Les sept chimpanzés ayant réussi à faire des tortues leurs proies étaient tous des mâles adultes. Cela s'explique sûrement par la force nécessaire pour briser la carapace des tortues, des animaux qui peuvent dépasser les 2 kg recouverts d'une carapace très solide. La seule technique de défense des tortues consiste à s'immobiliser ou s'enterrer et à s'en remettre à la robustesse de leur carapace.

Dans tous les cas, les chimpanzés accédaient à la viande en cassant la partie ventrale de la carapace appelée plastron.

Trois autres chimpanzés (deux femelles et un mâle adolescent) se sont également essayés à l'exercice, en vain. Toutefois, à chaque échec un de leurs compères venait finir le travail pour ensuite partager la viande.

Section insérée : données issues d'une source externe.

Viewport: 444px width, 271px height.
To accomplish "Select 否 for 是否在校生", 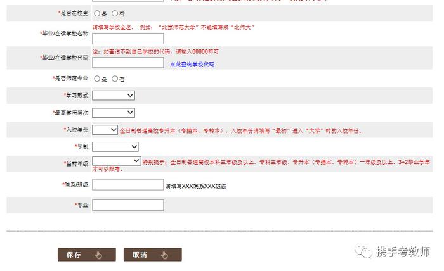I will coord(115,13).
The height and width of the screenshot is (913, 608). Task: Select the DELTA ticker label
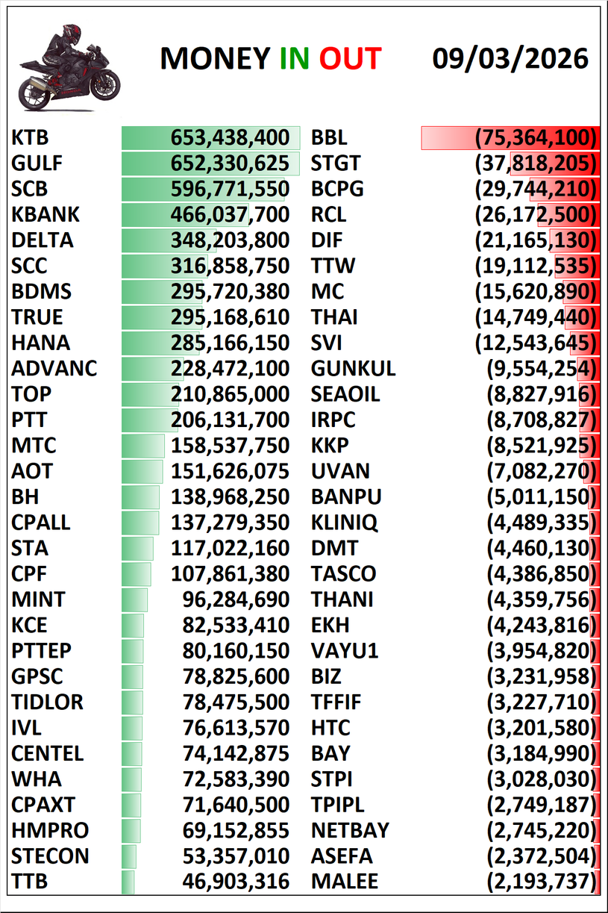pyautogui.click(x=43, y=240)
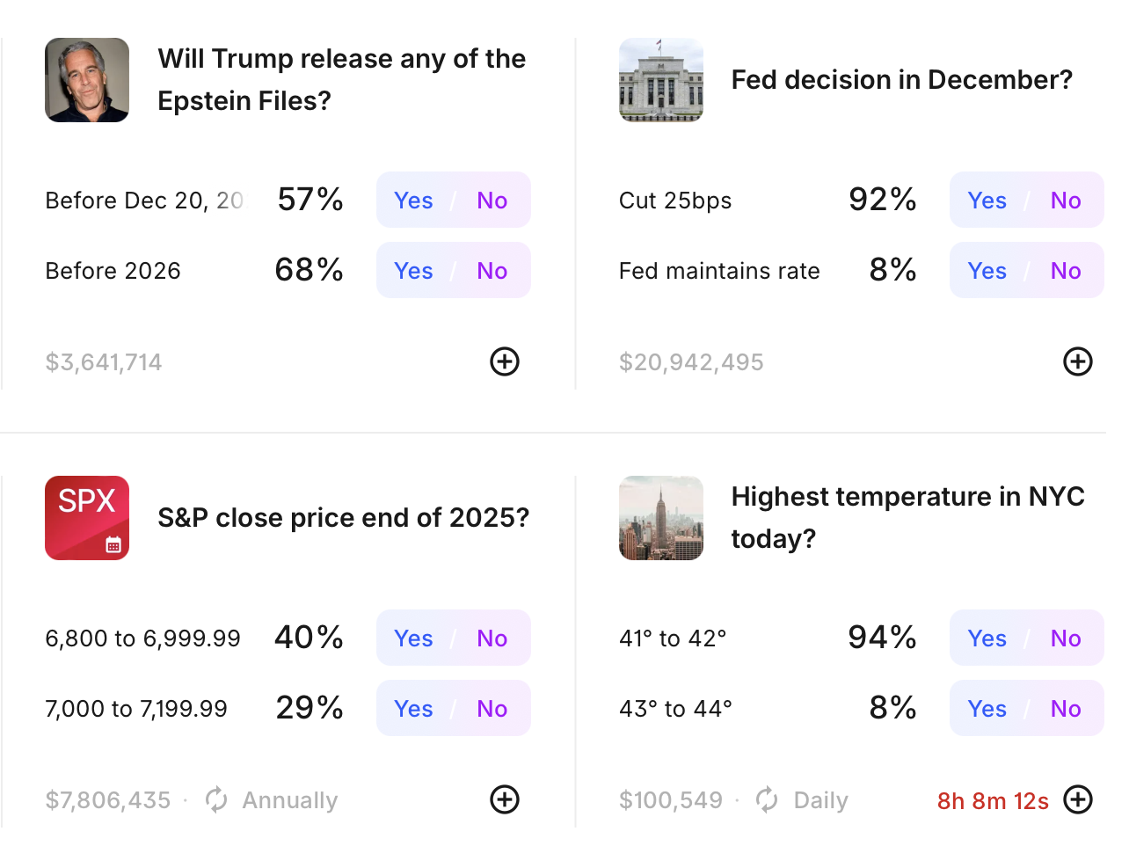The height and width of the screenshot is (868, 1129).
Task: Click the plus icon on the Epstein Files market
Action: pos(504,361)
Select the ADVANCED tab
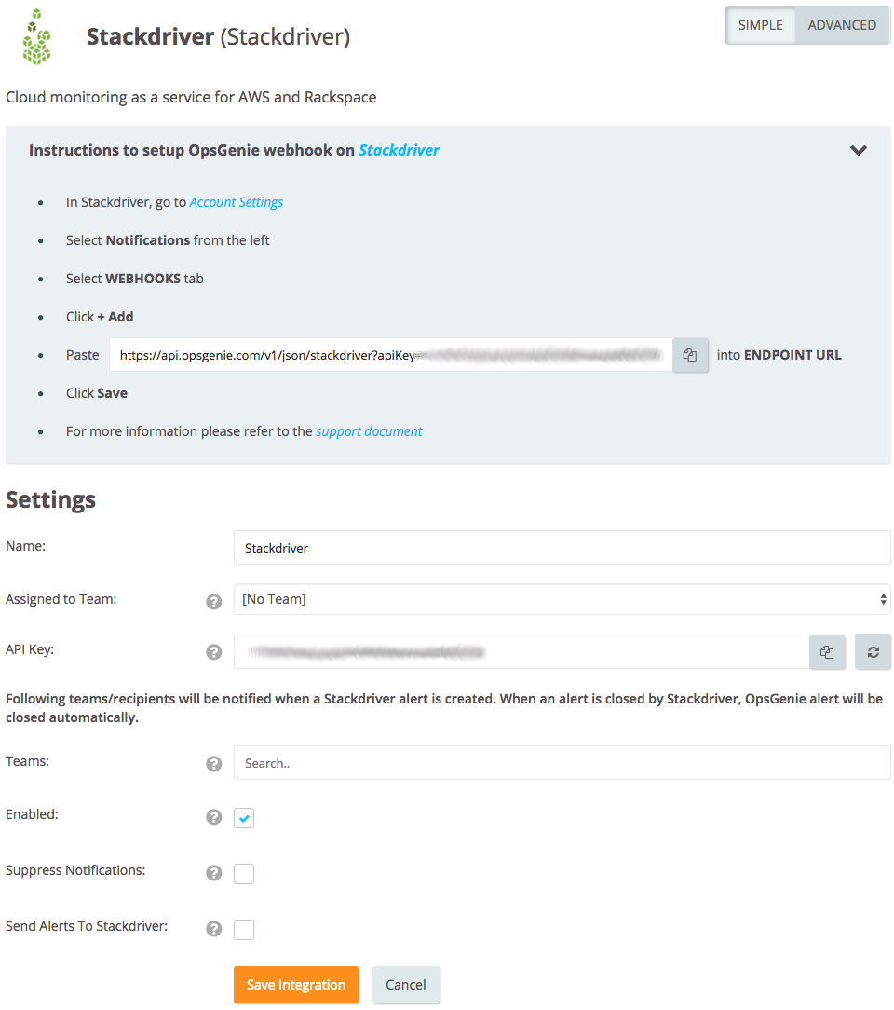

L'un des animaux, un mâle adulte nommé Pandi, semblait apprécier tout particulièrement les tortues. Il est responsable de 20 tentatives réussies sur les 34 observées. Il était cependant bien habitué aux chercheurs et donc plus facile à observer, ce qui peut en partie expliquer ce fait, plutôt que de s'en tenir uniquement à son sérieux penchant pour les collations à base de tortues.

Après avoir mangé la moitié d'une tortue, un autre spécimen a été aperçu en train de dissimuler les restes de son repas pour la nuit avant de reprendre sa collation où il l'avait laissée le lendemain. Cela suggère que l'animal avait consciemment planifié la suite des événements, un comportement que l'on pensait jusque là réservé aux humains et qui est très difficile à prouver chez les animaux sauvages.

Bizarrement, les chimpanzés ne mangeaient des tortues que pendant la saison sèche et a priori ce n'était pas parce qu'ils étaient incapables de trouver d'autres animaux, indique le coauteur de l'étude Tobias Deschner, primatologue à l'Institut Max-Planck d'anthropologie évolutionniste. Cela peut s'expliquer par la faible activité des tortues pendant la saison des pluies, mais ce n'est qu'une supposition, ajoute-t-il.

 

LA CULTURE DES CHIMPANZÉS

L'étude des chimpanzés est un travail difficile, les scientifiques devaient composer avec les éléphants et des sites de recherche marécageux, en plus d'autres obstacles.

« Nous ne pouvons pas rester dans la forêt lorsqu'il fait noir parce que le risque de tomber sur un éléphant est trop élevé, » explique Deschner, directeur du Loango Chimpanzee Project aux côtés de son épouse, Simone Pika.

En général, il faut compter 5 ans voire plus pour qu'une population de chimpanzés s'habitue à la présence de chercheurs. Il n'existe qu'une dizaine de colonies étudiées à l'heure actuelle, nous informe Luncz. (À lire : Les chimpanzés de Jane Goodall surprennent encore les scientifiques.)

« Chaque fois qu'une autre communauté de chimpanzés est habituée à l'Homme et que nous obtenons de nouvelles données, » dit-elle, « on découvre toujours quelque chose de nouveau. »

Cette étude révèle que le comportement des chimpanzés est loin d'être restreint et que nous n'en connaissons qu'une infime partie, ajoute-t-elle.

Un article publié dans Science en mars avançait que différents groupes de chimpanzés adoptent souvent des comportements caractéristiques distincts. Lorsque ces populations disparaissent, elles emportent avec elle cette caractéristique, cet aspect de la « culture » des chimpanzés est donc perdu à jamais.  C'est non seulement important en soi mais également en raison des similarités entre les chimpanzés et l'Homme.

Les chimpanzés sont classés « En danger » par l'Union internationale pour la conservation de la nature. Le chimpanzé verus que l'on trouve en Afrique de l'Ouest est l'une des quatre sous-espèces de chimpanzés, c'est la plus douée avec les outils et elle est actuellement classée « En danger critique » par l'UICN. L'étude évoquée ici s'est quant à elle intéressée au chimpanzé central.

« Nous fermons la porte à la découverte de l'histoire de notre évolution en poussant à l'extinction ces animaux dont nous ne connaissons pas encore les comportements, » conclut-elle.

 

Cet article a initialement paru sur le site nationalgeographic.com en langue anglaise.